What is required:
Your output should be the line with "Best Painting Brush, (254, 2277)" plus all following lines to the end of the records, exactly as written and nothing more.

Data supplied:
_ _ _
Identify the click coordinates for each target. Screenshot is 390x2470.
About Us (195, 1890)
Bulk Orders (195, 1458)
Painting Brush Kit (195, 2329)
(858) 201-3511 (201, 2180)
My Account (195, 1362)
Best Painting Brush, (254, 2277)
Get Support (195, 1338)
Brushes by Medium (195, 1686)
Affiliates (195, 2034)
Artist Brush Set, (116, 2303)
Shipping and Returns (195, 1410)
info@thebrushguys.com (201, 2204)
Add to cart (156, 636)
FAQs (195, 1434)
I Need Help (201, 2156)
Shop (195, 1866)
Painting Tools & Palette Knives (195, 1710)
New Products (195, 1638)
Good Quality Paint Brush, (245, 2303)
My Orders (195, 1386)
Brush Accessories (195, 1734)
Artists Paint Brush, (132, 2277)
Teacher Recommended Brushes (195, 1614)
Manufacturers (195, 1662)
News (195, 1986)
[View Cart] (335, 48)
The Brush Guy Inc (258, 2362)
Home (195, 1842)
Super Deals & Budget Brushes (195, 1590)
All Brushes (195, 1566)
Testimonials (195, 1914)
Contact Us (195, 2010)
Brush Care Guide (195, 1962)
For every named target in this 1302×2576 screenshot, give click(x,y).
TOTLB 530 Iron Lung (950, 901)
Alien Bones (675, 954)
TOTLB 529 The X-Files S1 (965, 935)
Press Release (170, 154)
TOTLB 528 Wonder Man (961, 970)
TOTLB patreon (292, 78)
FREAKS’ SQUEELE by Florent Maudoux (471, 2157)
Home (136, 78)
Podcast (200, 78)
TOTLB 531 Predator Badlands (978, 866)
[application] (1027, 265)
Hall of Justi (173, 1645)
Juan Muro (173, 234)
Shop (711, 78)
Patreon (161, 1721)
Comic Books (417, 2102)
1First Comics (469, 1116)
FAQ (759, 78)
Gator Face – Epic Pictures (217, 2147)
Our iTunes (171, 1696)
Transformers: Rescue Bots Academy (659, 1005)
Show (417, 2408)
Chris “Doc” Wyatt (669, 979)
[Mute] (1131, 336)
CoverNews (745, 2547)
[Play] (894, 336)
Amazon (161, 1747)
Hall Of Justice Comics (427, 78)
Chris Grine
_ _ _
Answer space:
Best Painting Brush, (254, 2277)
Get Support (195, 1338)
Brushes by Medium (195, 1686)
Affiliates (195, 2034)
Artist Brush Set, (116, 2303)
Shipping and Returns (195, 1410)
info@thebrushguys.com (201, 2204)
Add to cart (156, 636)
FAQs (195, 1434)
I Need Help (201, 2156)
Shop (195, 1866)
Painting Tools & Palette Knives (195, 1710)
New Products (195, 1638)
Good Quality Paint Brush, (245, 2303)
My Orders (195, 1386)
Brush Accessories (195, 1734)
Artists Paint Brush, (132, 2277)
Teacher Recommended Brushes (195, 1614)
Manufacturers (195, 1662)
News (195, 1986)
[View Cart] (335, 48)
The Brush Guy Inc (258, 2362)
Home (195, 1842)
Super Deals & Budget Brushes (195, 1590)
All Brushes (195, 1566)
Testimonials (195, 1914)
Contact Us (195, 2010)
Brush Care Guide (195, 1962)
For every named target in this 1302×2576 screenshot, give click(x,y).
TOTLB 530 Iron Lung (950, 901)
Alien Bones (675, 954)
TOTLB 529 The X-Files S1 (965, 935)
Press Release (170, 154)
TOTLB 528 Wonder Man (961, 970)
TOTLB patreon (292, 78)
FREAKS’ SQUEELE by Florent Maudoux (471, 2157)
Home (136, 78)
Podcast (200, 78)
TOTLB 531 Predator Badlands (978, 866)
[application] (1027, 265)
Hall of Justi (173, 1645)
Juan Muro (173, 234)
Shop (711, 78)
Patreon (161, 1721)
Comic Books (417, 2102)
1First Comics (469, 1116)
FAQ (759, 78)
Gator Face – Epic Pictures (217, 2147)
Our iTunes (171, 1696)
Transformers: Rescue Bots Academy (659, 1005)
Show (417, 2408)
Chris “Doc” Wyatt (669, 979)
[Mute] (1131, 336)
CoverNews (745, 2547)
[Play] (894, 336)
Amazon (161, 1747)
Hall Of Justice Comics (427, 78)
Chris Grine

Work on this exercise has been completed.